ATI RN
ATI Capstone Fundamentals Assessment Proctored
1. A nurse is providing discharge teaching to a client who has a prescription for home oxygen therapy. What should the nurse teach?
- A. Remove the oxygen tubing during meals
- B. Wear synthetic fabrics while using oxygen
- C. Use cotton fabrics when oxygen is in use
- D. Increase oxygen flow during physical activity
Correct answer: C
Rationale: The correct answer is C: 'Use cotton fabrics when oxygen is in use.' When a client is on oxygen therapy, it is essential to use cotton fabrics to reduce the risk of static electricity, which can ignite in the presence of oxygen. Choices A, B, and D are incorrect. Removing the oxygen tubing during meals is not necessary as long as proper precautions are taken to avoid tripping hazards. Synthetic fabrics should be avoided while using oxygen therapy to prevent static electricity buildup. Increasing oxygen flow during physical activity should be done according to the healthcare provider's instructions, not indiscriminately.
2. A nurse is planning to administer multiple medications to a client with dysphagia. What action should the nurse take?
- A. Crush medications and mix them with honey
- B. Provide medications through a straw
- C. Place the medications in small amounts of pudding
- D. Offer the medications with a full glass of water
Correct answer: C
Rationale: The correct action for the nurse to take when administering medications to a client with dysphagia is to place the medications in small amounts of pudding. Mixing medications with pudding helps clients with dysphagia swallow them more easily. Choice A (crushing medications and mixing with honey) is not recommended as it may alter the medication properties. Choice B (providing medications through a straw) is not suitable for clients with dysphagia as it can pose a choking hazard. Choice D (offering medications with a full glass of water) may be difficult for clients with dysphagia to swallow and increase the risk of aspiration.
3. A nurse in an acute care facility is caring for a client who is postop following abdominal surgery. Which behavior should the nurse identify as increasing the client's risk for constipation?
- A. Increased physical activity
- B. Frequent urge suppression
- C. Increased fiber intake
- D. Decreased fluid intake
Correct answer: B
Rationale: Frequent urge suppression can lead to constipation, especially postoperatively. Suppressing the urge to defecate can disrupt normal bowel movements and result in constipation.

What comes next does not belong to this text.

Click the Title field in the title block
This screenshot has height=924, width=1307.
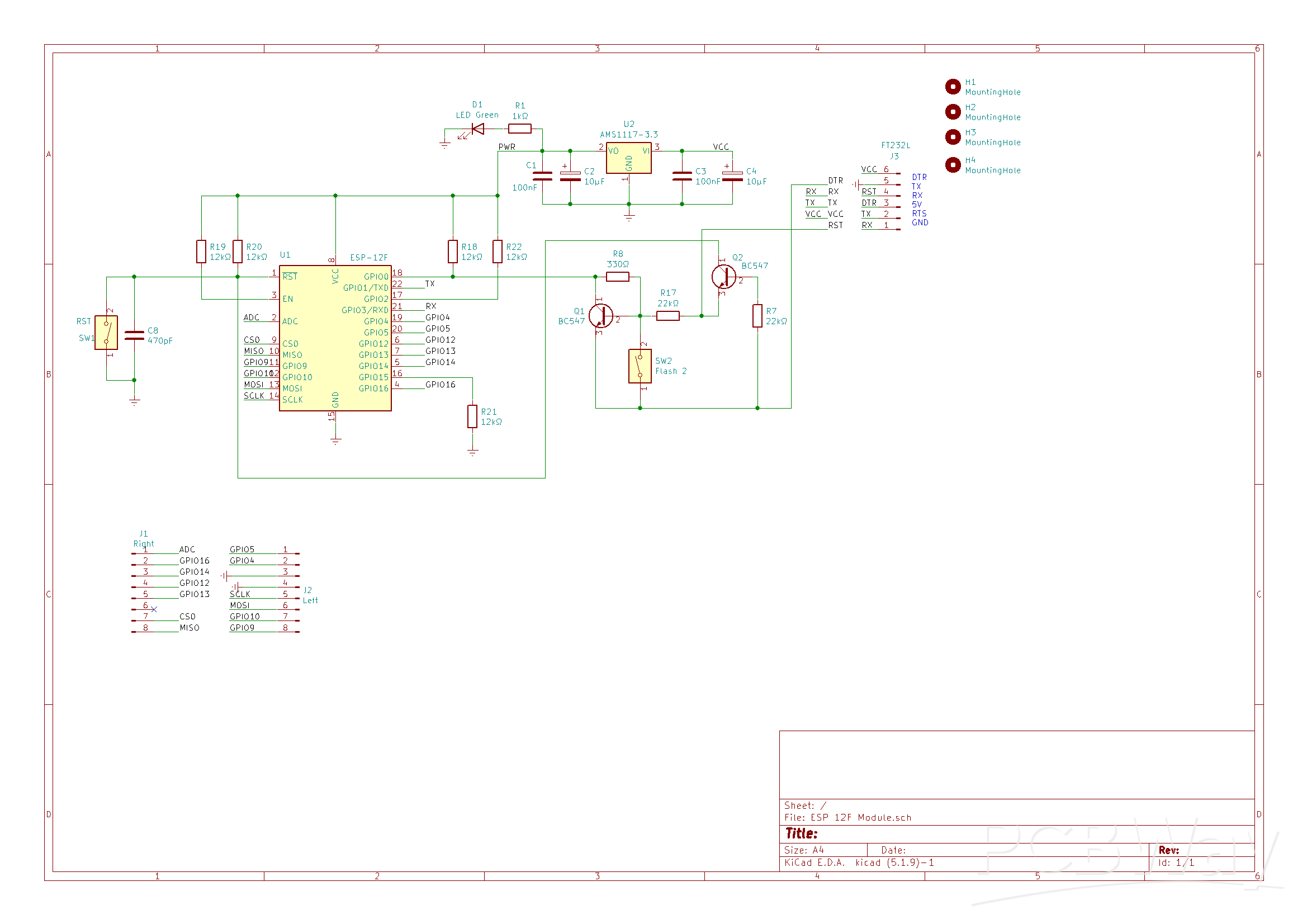click(x=801, y=833)
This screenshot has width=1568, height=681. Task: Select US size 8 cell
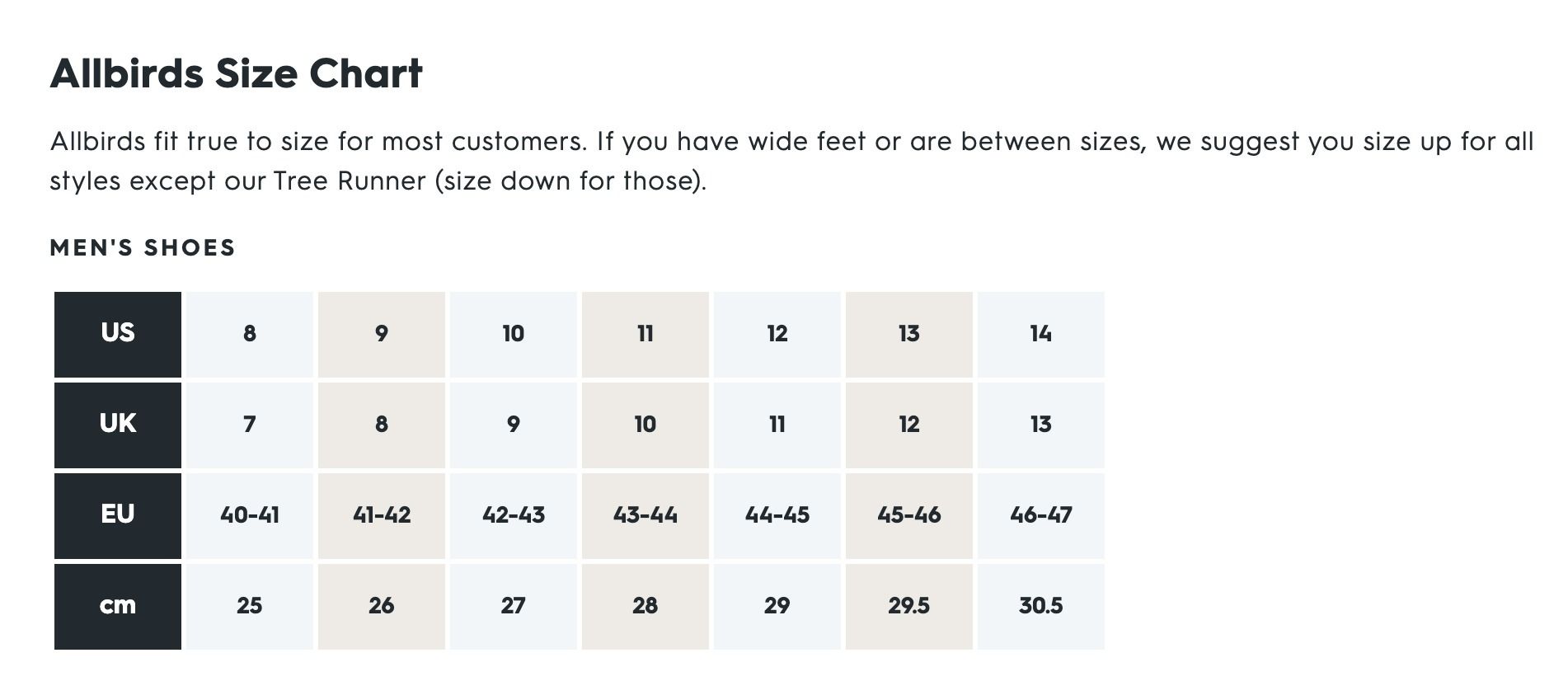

Increased physical activity, increased fiber intake, and adequate fluid intake are measures that typically help prevent constipation by promoting bowel regularity and preventing stool hardening. Therefore, choices A, C, and D are not behaviors that increase the client's risk for constipation.
4. A nurse is teaching a client with diabetes mellitus about foot care. What is the most important instruction the nurse should include?
- A. Apply lotion between the toes after bathing
- B. Inspect feet daily for injuries
- C. Wear shoes only indoors
- D. Cut toenails in a rounded shape
Correct answer: B
Rationale: Inspecting feet daily for injuries is crucial for clients with diabetes to prevent unnoticed wounds from becoming infected. This instruction is the most important as it helps in early detection and management of foot problems. Choice A is incorrect because applying lotion between the toes can lead to excessive moisture, increasing the risk of fungal infections. Choice C is wrong as wearing shoes indoors can also lead to foot issues. Choice D is incorrect because cutting toenails in a rounded shape can result in ingrown toenails, posing a risk for infection.
5. A nurse is providing discharge teaching to a client with a new diagnosis of hypertension. What instruction should the nurse include?
- A. Reduce sodium intake to 4 grams per day
- B. Avoid foods high in potassium
- C. Take prescribed antihypertensive medications daily
- D. Limit fluid intake to 1 liter per day
Correct answer: C
Rationale: The correct answer is C: 'Take prescribed antihypertensive medications daily.' When providing discharge teaching to a client with hypertension, one of the key instructions is to ensure the consistent intake of prescribed antihypertensive medications. This is crucial for controlling blood pressure levels and reducing the risk of complications associated with hypertension. Choices A, B, and D are incorrect because reducing sodium intake, avoiding foods high in potassium, and limiting fluid intake are important dietary modifications for various health conditions, but they are not the priority when it comes to managing hypertension. The primary focus should be on medication adherence to effectively manage hypertension.